There are conflicting reports about the incubation period– the duration from exposure to symptom onset–and this is a critical parameter for modeling clinical surveillance latencies and transmission dynamics. From the partial line list curated by kaiyuan@nih.gov and maintained in this google sheet, we used information from 63 subjects with known or estimated dates of symptom onset and exposure to infer the distribution of incubation periods observed in clinically-detected cases. We find that individual-level incubation periods appear to be log-normally distributed, with median duration 5.4 (95% CI 4.2, 6.7) days, and that 95% of cases are estimated to have incubation periods between 2.0 (1.3, 2.9) and 14.5 (9.5, 25.2) days.
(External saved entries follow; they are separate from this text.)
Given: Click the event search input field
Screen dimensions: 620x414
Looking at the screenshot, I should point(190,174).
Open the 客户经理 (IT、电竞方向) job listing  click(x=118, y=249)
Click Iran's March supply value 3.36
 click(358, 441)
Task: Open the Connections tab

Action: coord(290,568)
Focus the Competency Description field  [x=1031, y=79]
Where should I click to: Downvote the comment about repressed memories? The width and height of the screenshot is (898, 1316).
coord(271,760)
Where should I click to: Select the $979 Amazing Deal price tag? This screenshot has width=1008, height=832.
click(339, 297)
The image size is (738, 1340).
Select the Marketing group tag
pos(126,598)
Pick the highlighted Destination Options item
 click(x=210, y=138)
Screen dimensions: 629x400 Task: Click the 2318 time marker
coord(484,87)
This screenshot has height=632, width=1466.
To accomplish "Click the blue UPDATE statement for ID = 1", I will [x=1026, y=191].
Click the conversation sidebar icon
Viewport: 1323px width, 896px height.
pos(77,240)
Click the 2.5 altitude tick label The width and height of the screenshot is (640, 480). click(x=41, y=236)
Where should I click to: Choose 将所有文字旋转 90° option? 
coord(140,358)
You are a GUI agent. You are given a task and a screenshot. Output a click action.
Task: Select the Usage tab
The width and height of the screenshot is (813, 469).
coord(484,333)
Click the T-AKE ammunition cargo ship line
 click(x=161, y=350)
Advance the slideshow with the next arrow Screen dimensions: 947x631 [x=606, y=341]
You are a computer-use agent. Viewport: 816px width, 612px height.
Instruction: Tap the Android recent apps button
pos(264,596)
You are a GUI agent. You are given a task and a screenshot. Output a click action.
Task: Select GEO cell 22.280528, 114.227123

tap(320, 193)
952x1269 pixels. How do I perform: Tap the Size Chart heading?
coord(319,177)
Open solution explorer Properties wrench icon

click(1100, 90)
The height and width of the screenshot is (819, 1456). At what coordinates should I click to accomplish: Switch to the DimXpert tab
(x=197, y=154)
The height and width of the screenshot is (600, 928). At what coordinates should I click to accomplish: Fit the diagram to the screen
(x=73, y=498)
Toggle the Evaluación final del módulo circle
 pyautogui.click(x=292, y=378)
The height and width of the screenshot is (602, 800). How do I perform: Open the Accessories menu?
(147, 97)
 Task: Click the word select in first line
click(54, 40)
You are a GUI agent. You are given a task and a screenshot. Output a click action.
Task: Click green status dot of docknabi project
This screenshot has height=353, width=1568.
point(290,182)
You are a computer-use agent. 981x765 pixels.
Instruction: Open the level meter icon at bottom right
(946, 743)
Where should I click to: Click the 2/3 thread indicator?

This data suggests that the individual-level variation in incubation times is large. During surveillance, contacts of known cases should be monitored for at least 14 and possibly as many as 25 days before being declared disease-free.

Note that this analysis only applies to clinically-detected cases, most of whom show significant disease activity. It is unknown at this time if viral shedding and thus likely transmissibility parallels clinical severity, or if asymptomatic cases follow similar shedding dynamics to symptomatic cases. Note that reports of shedding during the incubation period may be conflating shedding from asymptomatic infections with shedding prior to symptom onset.

Thus, this analysis does not currently inform models of underlying transmission dynamics without additional assumptions about the relationships between symptoms and viral shedding.

## Methods

For subjects with known travel history from Wuhan to other parts of China, We conducted an interval-censored survival analysis for the distribution of times from putative exposure to symptom onset. Methods available at github.com/InstituteforDiseaseModeling/nCoV

## Results

We compared exponential, Weibull, and lognormal models and found that the lognormal had the best fit by AIC, with Weibull insignificanlty lower and exponential strongly disfavored. The estimated lognormal model parameters are $$\mu = 1.678 (1.453, 1.902)$$ and $$\sigma = 0.505 (0.336, 0.759)$$.

The median duration and 95% probability ranges are shown in Figure 2.